— DOCUMENT EXTRACT —
/---

Execution memory <= M * (1 — spark.memory.storageFraction)

Storage memory >= M * spark.memory.storageFraction

Spark may evict the storage memory if required by Execution but only until total storage memory usage falls under this threshold defined by spark.memory.storageFraction. Default value of spark.memory.storageFraction is 0.5.

One of the common exceptions related to memory is – ‘ExecutorLostFailure Reason: Container killed by YARN for exceeding memory limits. 2.5 GB of 2.5 GB physical memory used. Consider boosting spark.yarn.executor.memoryOverhead

Memory overhead is the amount of off-heap memory allocated to each executor. Memory overhead is used for buffers and thread stacks. By default, it is set to either 10% of executor memory. You can try to increase this but it should respect the equation above i.e. (spark.executor.memory + spark.yarn.executor.memoryOverhead) *num-of-executors-per-instance < container memory.

\---

— WRITTEN PROBLEM A —
Select each row below that contains the string "This", and copy those rows unchanged.

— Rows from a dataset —
/---

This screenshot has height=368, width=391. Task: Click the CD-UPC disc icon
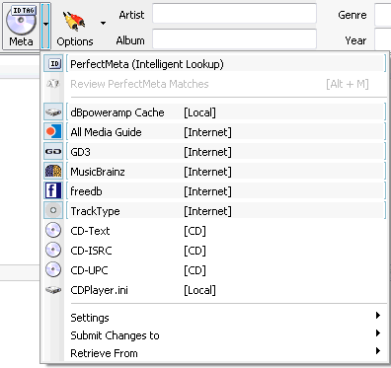[x=53, y=269]
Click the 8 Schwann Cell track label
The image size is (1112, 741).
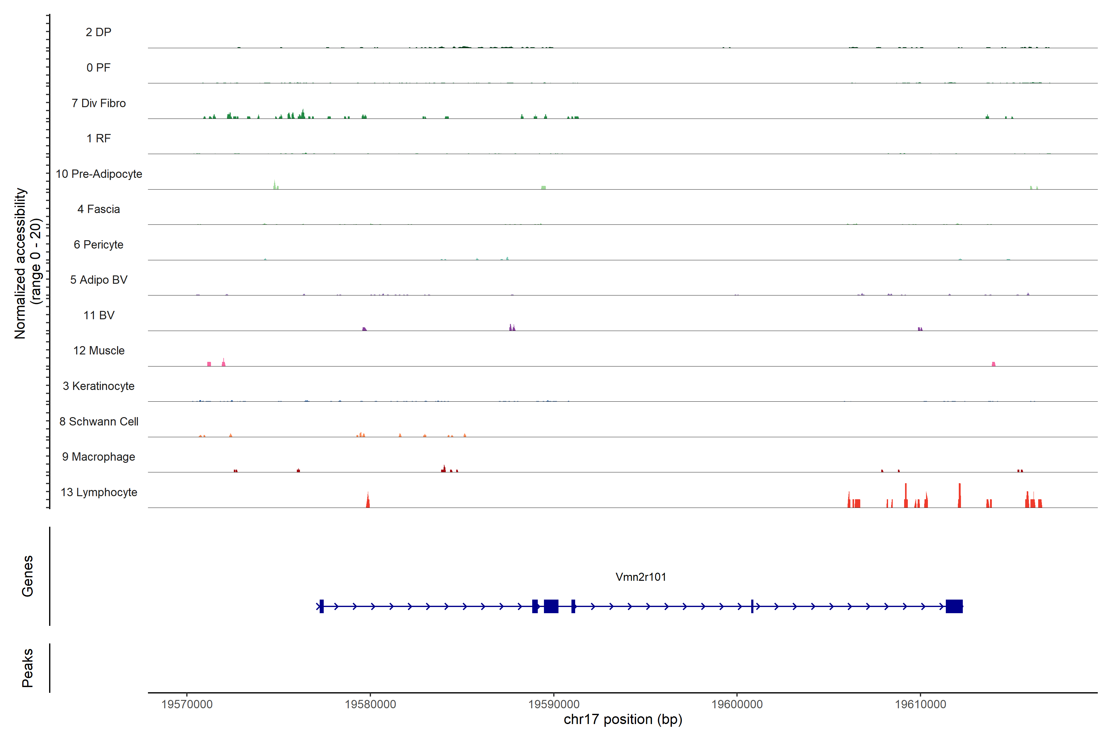tap(98, 422)
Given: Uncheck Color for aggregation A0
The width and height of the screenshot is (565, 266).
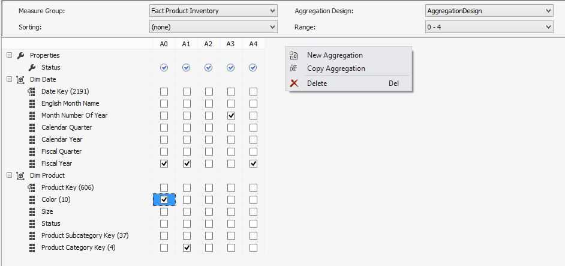Looking at the screenshot, I should (164, 199).
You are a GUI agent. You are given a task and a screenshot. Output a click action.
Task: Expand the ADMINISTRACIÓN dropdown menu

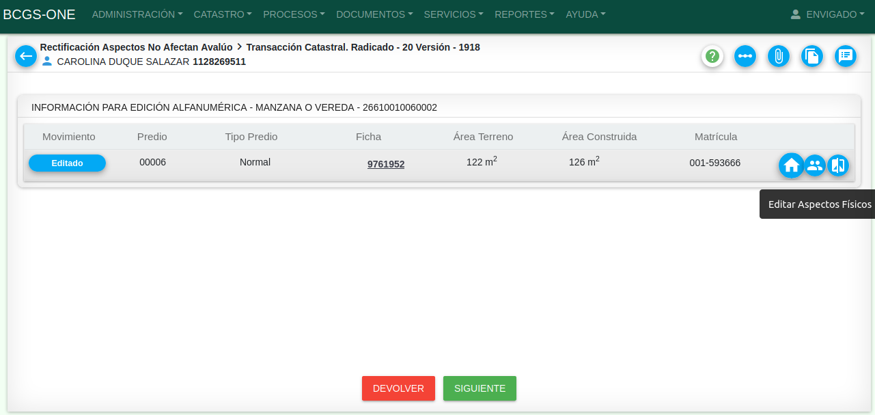point(137,14)
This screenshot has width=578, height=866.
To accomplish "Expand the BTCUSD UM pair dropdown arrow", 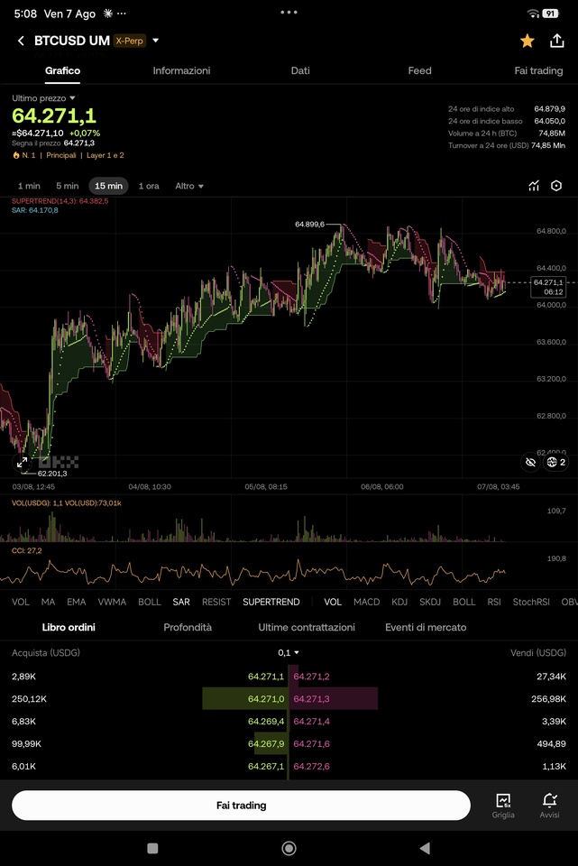I will tap(156, 41).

\---

— WRITTEN PROBLEM B —
Copy the Spark memory passage above in full, word for word.

— TASK RESPONSE A —
This screenshot has height=368, width=391. Task: Click the CD-UPC disc icon
This screenshot has width=578, height=866.

— TASK RESPONSE B —
Execution memory <= M * (1 — spark.memory.storageFraction)

Storage memory >= M * spark.memory.storageFraction

Spark may evict the storage memory if required by Execution but only until total storage memory usage falls under this threshold defined by spark.memory.storageFraction. Default value of spark.memory.storageFraction is 0.5.

One of the common exceptions related to memory is – ‘ExecutorLostFailure Reason: Container killed by YARN for exceeding memory limits. 2.5 GB of 2.5 GB physical memory used. Consider boosting spark.yarn.executor.memoryOverhead

Memory overhead is the amount of off-heap memory allocated to each executor. Memory overhead is used for buffers and thread stacks. By default, it is set to either 10% of executor memory. You can try to increase this but it should respect the equation above i.e. (spark.executor.memory + spark.yarn.executor.memoryOverhead) *num-of-executors-per-instance < container memory.